→ **About this exercise**:
Instruction for the data below: set down exactly the lines from the line with "Orlando (40, 1253)" to the line with "Winston-Salem (51, 1407)", inclusive, and no others.

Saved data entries
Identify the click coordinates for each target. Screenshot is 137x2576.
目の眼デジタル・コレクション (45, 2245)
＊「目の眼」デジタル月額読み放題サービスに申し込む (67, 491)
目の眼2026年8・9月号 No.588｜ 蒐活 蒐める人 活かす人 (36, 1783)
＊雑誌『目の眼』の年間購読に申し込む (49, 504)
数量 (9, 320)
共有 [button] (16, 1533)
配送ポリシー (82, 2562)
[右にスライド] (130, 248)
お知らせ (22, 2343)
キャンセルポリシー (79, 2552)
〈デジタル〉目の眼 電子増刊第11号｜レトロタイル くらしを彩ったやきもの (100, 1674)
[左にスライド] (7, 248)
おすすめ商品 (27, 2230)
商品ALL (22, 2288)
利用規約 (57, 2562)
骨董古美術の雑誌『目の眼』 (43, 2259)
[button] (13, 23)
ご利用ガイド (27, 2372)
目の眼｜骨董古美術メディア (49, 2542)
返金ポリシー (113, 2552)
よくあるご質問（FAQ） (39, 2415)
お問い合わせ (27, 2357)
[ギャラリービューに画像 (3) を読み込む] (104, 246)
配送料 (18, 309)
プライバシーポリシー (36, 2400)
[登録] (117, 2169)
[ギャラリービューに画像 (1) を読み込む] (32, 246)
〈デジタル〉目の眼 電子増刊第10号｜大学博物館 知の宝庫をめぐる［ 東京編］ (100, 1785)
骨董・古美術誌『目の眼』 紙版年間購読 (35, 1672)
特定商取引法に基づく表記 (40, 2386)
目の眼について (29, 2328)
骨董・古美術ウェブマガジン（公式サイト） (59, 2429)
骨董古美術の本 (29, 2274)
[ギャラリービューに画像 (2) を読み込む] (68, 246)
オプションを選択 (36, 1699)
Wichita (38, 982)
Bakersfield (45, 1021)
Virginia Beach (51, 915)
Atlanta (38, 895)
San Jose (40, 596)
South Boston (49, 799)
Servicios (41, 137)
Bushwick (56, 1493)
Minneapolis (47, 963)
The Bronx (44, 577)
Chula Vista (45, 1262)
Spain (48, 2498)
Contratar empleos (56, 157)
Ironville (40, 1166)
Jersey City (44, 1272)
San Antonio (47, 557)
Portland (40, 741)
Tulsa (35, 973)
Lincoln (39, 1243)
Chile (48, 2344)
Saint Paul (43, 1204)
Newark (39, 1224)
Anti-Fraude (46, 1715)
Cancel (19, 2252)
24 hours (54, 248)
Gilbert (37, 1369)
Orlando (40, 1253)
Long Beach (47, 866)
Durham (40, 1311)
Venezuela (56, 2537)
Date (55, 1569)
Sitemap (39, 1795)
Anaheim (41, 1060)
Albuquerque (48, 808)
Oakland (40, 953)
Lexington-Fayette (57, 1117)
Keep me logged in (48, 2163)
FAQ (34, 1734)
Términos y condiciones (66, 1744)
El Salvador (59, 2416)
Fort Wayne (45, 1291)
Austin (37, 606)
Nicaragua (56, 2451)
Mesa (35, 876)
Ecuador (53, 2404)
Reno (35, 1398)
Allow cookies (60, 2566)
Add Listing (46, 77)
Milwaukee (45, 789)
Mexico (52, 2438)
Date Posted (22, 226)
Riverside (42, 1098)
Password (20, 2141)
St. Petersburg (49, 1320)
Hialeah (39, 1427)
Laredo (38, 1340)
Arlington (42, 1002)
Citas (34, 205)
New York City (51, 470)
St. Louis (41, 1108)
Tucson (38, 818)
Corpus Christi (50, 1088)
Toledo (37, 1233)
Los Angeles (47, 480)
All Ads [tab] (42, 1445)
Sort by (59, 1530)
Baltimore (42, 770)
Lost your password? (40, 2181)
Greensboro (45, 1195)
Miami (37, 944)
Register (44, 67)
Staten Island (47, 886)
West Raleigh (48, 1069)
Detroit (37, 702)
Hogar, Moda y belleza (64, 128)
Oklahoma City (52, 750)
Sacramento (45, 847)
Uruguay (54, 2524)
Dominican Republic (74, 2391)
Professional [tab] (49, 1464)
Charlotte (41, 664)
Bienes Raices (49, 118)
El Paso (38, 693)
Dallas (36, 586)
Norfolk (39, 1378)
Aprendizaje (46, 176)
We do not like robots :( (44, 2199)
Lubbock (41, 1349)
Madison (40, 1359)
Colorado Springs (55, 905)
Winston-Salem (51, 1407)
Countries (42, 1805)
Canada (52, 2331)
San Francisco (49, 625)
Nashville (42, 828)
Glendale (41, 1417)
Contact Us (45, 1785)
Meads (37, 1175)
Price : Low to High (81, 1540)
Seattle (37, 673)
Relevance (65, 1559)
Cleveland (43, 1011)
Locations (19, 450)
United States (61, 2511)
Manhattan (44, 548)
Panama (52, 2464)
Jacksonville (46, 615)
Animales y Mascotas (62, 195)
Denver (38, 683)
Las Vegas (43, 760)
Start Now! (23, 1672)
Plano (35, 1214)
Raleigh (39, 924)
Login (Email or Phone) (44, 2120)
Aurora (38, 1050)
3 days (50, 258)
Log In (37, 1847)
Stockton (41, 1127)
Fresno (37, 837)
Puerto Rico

→ **Written response**:
Orlando (40, 1253)
Long Beach (47, 866)
Durham (40, 1311)
Venezuela (56, 2537)
Date (55, 1569)
Sitemap (39, 1795)
Anaheim (41, 1060)
Albuquerque (48, 808)
Oakland (40, 953)
Lexington-Fayette (57, 1117)
Keep me logged in (48, 2163)
FAQ (34, 1734)
Términos y condiciones (66, 1744)
El Salvador (59, 2416)
Fort Wayne (45, 1291)
Austin (37, 606)
Nicaragua (56, 2451)
Mesa (35, 876)
Ecuador (53, 2404)
Reno (35, 1398)
Allow cookies (60, 2566)
Add Listing (46, 77)
Milwaukee (45, 789)
Mexico (52, 2438)
Date Posted (22, 226)
Riverside (42, 1098)
Password (20, 2141)
St. Petersburg (49, 1320)
Hialeah (39, 1427)
Laredo (38, 1340)
Arlington (42, 1002)
Citas (34, 205)
New York City (51, 470)
St. Louis (41, 1108)
Tucson (38, 818)
Corpus Christi (50, 1088)
Toledo (37, 1233)
Los Angeles (47, 480)
All Ads [tab] (42, 1445)
Sort by (59, 1530)
Baltimore (42, 770)
Lost your password? (40, 2181)
Greensboro (45, 1195)
Miami (37, 944)
Register (44, 67)
Staten Island (47, 886)
West Raleigh (48, 1069)
Detroit (37, 702)
Hogar, Moda y belleza (64, 128)
Oklahoma City (52, 750)
Sacramento (45, 847)
Uruguay (54, 2524)
Dominican Republic (74, 2391)
Professional [tab] (49, 1464)
Charlotte (41, 664)
Bienes Raices (49, 118)
El Paso (38, 693)
Dallas (36, 586)
Norfolk (39, 1378)
Aprendizaje (46, 176)
We do not like robots :( (44, 2199)
Lubbock (41, 1349)
Madison (40, 1359)
Colorado Springs (55, 905)
Winston-Salem (51, 1407)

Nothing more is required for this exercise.